▶ [The task]: Nothing but the lines from the one with "This screenshot has width=587, height=330." through the last line of the entries below should appear in the copy, please, and no pictures.

▶ [Provided material]:
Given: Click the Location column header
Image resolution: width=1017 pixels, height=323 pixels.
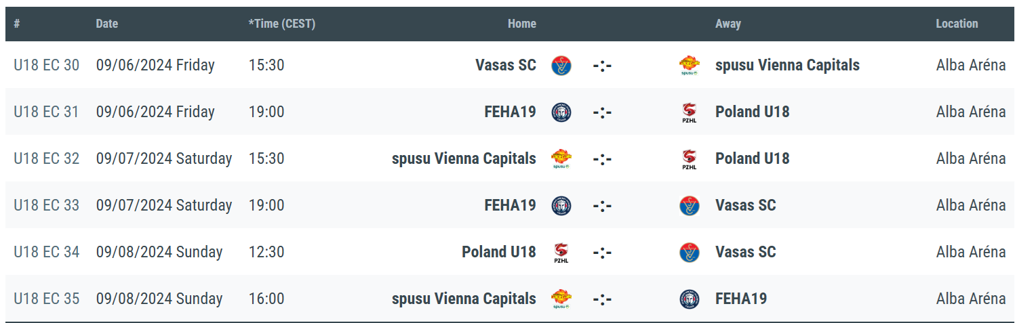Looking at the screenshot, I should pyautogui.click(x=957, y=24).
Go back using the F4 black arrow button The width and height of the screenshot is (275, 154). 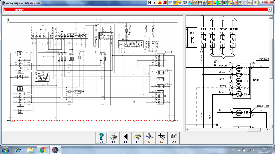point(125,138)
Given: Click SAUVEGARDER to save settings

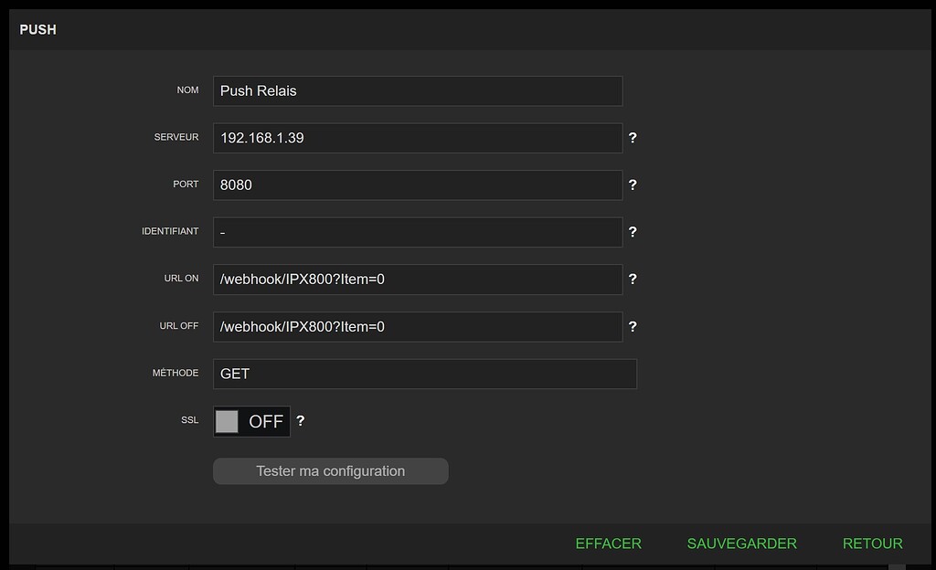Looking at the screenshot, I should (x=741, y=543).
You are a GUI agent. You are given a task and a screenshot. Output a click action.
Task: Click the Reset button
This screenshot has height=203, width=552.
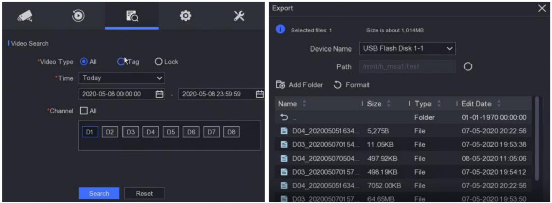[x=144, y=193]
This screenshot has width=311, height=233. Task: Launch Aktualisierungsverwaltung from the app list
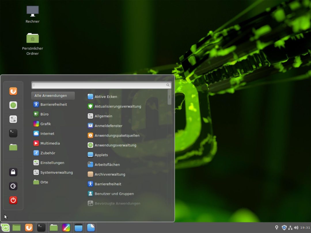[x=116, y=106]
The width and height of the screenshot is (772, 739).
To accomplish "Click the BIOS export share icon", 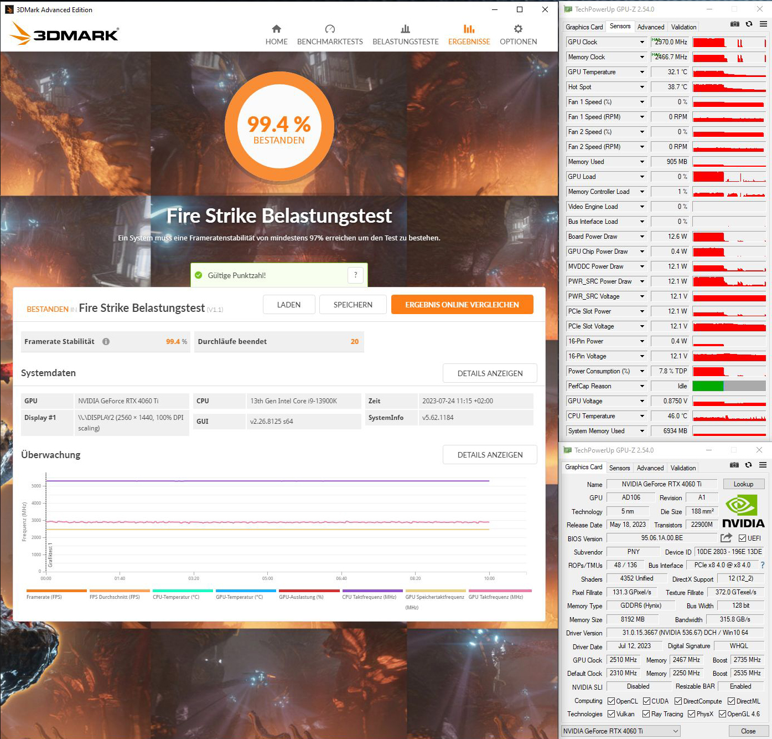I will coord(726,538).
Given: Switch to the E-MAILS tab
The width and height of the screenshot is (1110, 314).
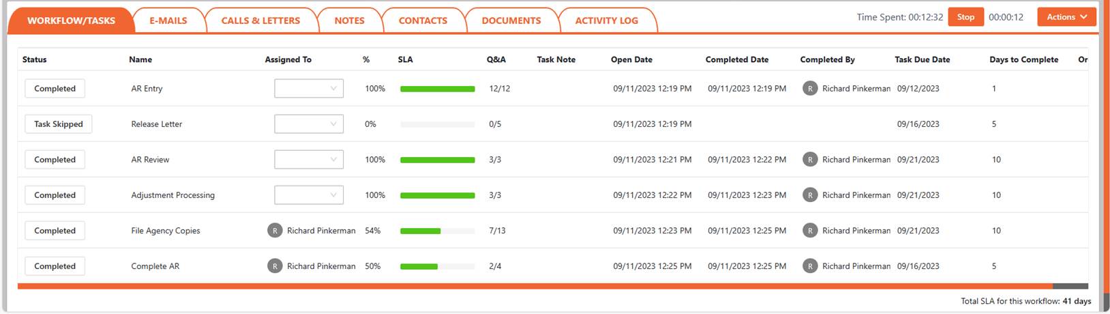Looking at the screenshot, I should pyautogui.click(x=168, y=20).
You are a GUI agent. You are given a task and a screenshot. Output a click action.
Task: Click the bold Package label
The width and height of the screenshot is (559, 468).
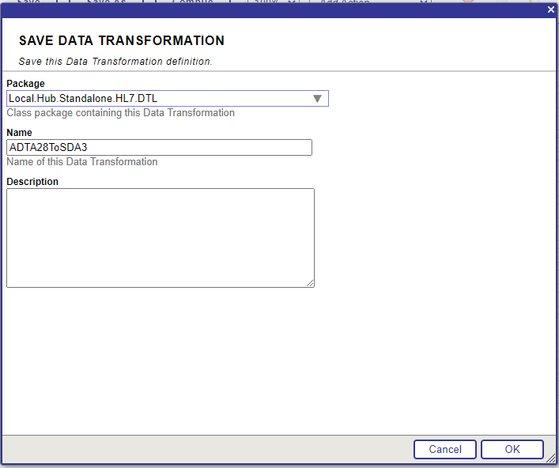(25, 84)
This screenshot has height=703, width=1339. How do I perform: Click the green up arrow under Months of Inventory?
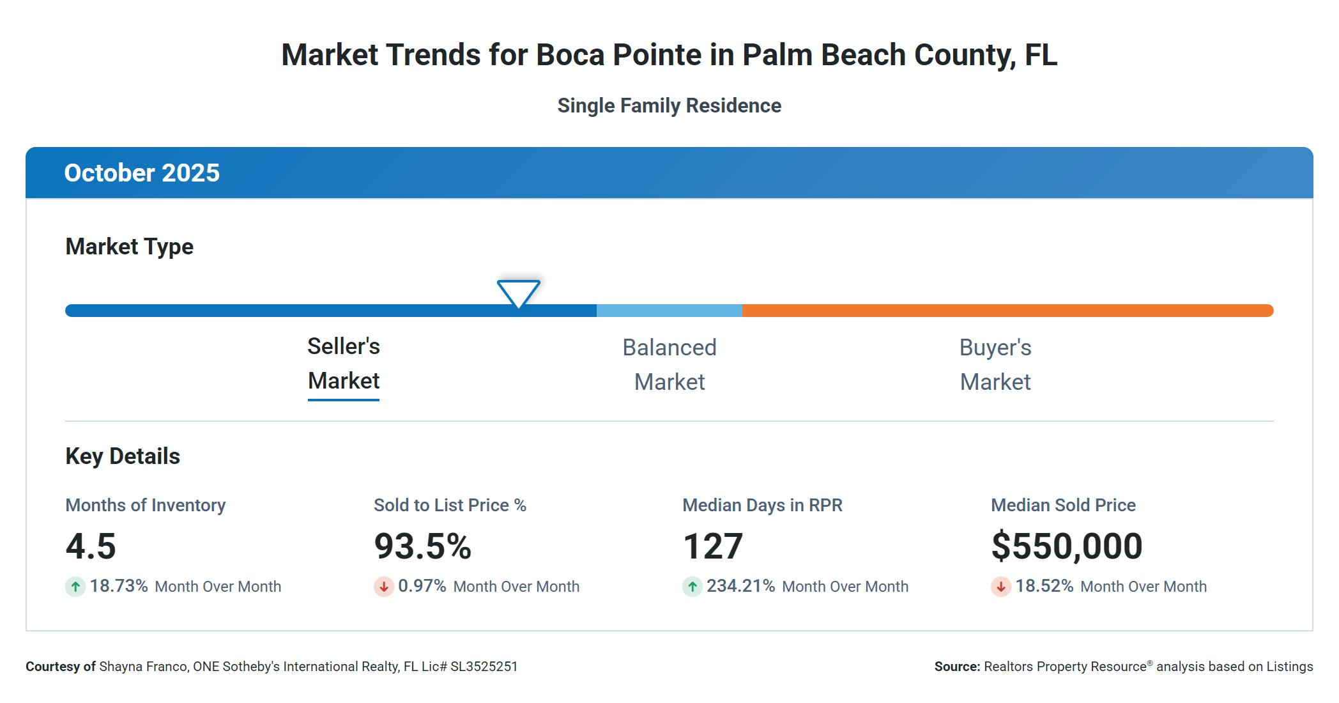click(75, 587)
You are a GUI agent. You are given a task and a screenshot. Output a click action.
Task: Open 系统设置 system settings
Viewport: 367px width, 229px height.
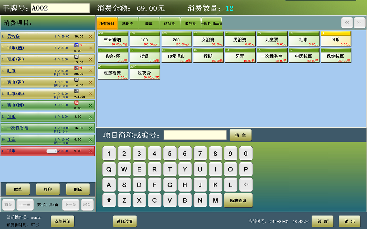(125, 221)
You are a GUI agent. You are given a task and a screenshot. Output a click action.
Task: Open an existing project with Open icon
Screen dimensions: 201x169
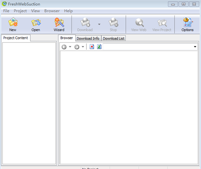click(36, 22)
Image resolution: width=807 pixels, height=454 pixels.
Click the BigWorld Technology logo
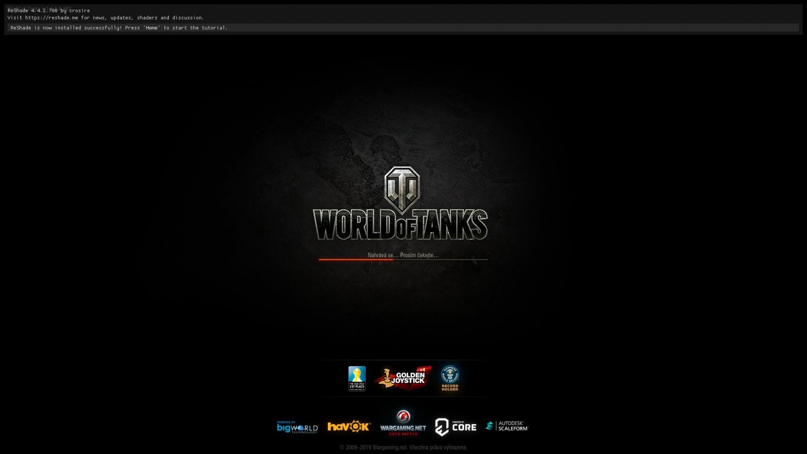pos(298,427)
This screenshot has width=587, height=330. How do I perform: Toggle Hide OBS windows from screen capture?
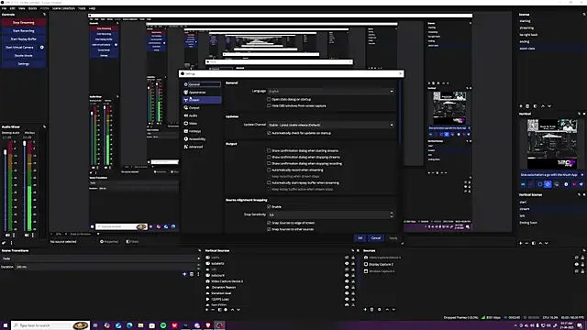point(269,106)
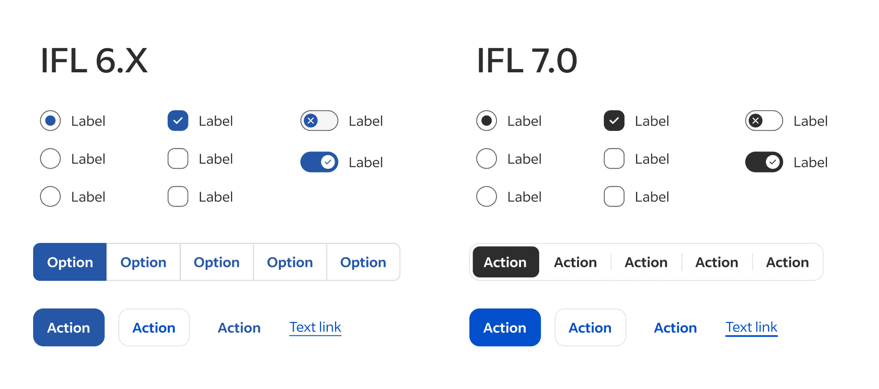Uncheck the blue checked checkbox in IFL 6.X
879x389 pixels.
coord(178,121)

▶ [Completed task]:
This screenshot has width=587, height=330. How do I perform: Toggle Hide OBS windows from screen capture?
point(269,106)
Uncheck the blue checked checkbox in IFL 6.X
879x389 pixels.
coord(178,121)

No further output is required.